Turning south to Akureyri, I basked in the sweet afterglow of a 30-MPH tailwind for 40 miles. Suddenly I remembered that cycling was fun. It was actually kind of romantic: After spending time with 276 phalluses, I fell in love with bike touring again.

But the riding was coming to an end. After doing 440 mostly hard miles, I still had 500 to go and only three days to do it — so I did the logical thing and bused the Ring Road around to the island’s southern shore.

Bike touring Iceland's Ring Road
Roy joins others to top 6,921-foot Hvannadalshnjúkur.
Roy M. Wallack

In my hostel’s dinner hall, a large group of Icelanders invited me to join them for hrutspungar (chewy pickled ram’s testicles), and svid (the blackened sheep’s head with eyes and intact teeth that Victor had told me about). As we washed Sven (as we named him) down with shots of Black Death, the group’s leader, a 48-year-old named Odin, explained that my companions were part of a larger group of several hundred who the next morning would be climbing up the country’s largest and tallest glacier, 6,921-foot Hvannadalshnjúkur, which covers 11 percent of the island’s land mass. They’d all trained for four months in a program called “Reach the Top.”

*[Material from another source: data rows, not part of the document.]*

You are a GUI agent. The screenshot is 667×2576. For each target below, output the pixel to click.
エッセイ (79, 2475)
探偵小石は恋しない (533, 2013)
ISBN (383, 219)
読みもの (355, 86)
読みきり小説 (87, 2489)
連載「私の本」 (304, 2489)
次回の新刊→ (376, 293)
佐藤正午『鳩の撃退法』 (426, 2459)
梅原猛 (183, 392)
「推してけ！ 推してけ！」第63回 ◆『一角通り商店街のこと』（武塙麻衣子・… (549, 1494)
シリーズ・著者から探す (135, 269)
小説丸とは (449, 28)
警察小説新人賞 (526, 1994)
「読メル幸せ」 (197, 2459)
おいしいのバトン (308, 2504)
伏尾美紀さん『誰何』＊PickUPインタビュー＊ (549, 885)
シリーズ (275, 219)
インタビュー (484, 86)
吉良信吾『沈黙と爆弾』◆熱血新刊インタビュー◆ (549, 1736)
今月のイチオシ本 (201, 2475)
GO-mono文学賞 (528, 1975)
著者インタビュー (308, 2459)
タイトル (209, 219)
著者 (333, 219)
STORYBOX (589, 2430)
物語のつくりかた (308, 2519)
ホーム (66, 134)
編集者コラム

“We’d invite you to come along,” Odin said, “but this is rough, steep stuff requiring ropes and crampons most of the way. No way riding your bike for a few days would give you the fitness to keep up.”

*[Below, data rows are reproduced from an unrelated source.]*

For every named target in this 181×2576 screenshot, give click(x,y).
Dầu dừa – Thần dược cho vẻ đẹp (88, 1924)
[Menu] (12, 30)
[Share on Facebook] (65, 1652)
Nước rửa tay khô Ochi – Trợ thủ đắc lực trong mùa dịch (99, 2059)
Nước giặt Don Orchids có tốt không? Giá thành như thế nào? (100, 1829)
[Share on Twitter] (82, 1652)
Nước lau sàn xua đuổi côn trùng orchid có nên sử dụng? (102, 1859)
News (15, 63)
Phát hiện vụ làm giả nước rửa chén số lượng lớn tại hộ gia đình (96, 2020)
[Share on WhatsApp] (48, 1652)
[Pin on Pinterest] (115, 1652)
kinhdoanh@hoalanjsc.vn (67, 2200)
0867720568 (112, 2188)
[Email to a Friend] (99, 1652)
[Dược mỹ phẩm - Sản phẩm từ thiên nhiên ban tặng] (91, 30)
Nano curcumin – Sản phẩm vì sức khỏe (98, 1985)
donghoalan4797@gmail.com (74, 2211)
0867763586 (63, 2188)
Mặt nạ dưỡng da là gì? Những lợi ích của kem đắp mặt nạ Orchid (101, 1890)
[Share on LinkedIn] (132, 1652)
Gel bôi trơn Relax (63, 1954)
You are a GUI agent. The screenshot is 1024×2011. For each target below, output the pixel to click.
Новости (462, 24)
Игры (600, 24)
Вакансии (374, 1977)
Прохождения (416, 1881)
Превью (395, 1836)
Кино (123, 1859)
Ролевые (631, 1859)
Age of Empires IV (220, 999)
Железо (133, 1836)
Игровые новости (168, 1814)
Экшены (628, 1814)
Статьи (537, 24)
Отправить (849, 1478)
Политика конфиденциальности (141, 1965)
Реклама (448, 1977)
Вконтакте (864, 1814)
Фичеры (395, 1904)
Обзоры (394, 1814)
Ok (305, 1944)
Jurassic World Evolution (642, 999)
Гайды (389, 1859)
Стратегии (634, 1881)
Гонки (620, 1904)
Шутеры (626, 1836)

He didn’t know his own headwinds. My legs were super fit from the ordeal. Joining the fast group the next morning, I went to the roof of Iceland and back in 11 hours. At the top, the Reach the Toppers celebrated like it was the Super Bowl. For many of them, Odin told me over swigs from a flask of mysa, it was a chance to “get in touch with their roots” after some years of excess.

On my last day on the Ring Road, I stopped by several pretty waterfalls, then rode the last 30 miles into Reykjavik, stopping for a swim and a shower. Before catching my airport bus, I took a picture with a troll, downed a couple tubs of Skyr, ate a lamb hot dog at the Baejarins Beztu hot dog stand (known as the most popular restaurant in the country since Bill Clinton ate a lamb dog there a decade ago), then headed up to the landmark Hallgrímskirkja (the church of Hallgrímur) for a final picture.

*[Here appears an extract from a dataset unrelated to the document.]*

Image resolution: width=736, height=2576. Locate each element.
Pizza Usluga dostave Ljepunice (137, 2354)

At the rocketship-shaped church, I ran into a tall Scotsman on a touring bike. It had four waterproof panniers and a full camping kit. He wore a rain jacket imprinted with the words Paris-Brest-Paris 2007, referring to a famed 762-mile ride held every four years in France to be completed in three and a half days. This guy was a hard-core randonneur.

“How’d your trip go?” he asked. “I saw you head off from here 10 days ago. I was going to do the Ring Road too, but got intimidated by the rain and wind.” He stayed in town that day and instead opted for the Golden Circle route, a tough, sightseeing-rich 186-mile loop in the Reykjavik/southwest region with nearly 10,000 feet of climbing. He got some great photos of waterfalls and geologic formations.

As I looked at his camera screen, I thought, “This guy should have been my partner!” On the other hand, he didn’t mix much with the locals and stuck to his own oatmeal, sardines, and energy bars — no cool Icelandic stuff like Svid. And he did bail out on the Ring Road even before he started.

Bottom line? The Ring Road has a nice ring to it, but it’s not for the weak of heart (or legs). Iceland is big, harsh, and spread out. You need at least 10 days to do it right — by car. By bike, double that time if you can, go in mid-summer (when it’s merely cold, not freezing), and be social. The descendants of the Vikings will show you stuff you can’t see anywhere else.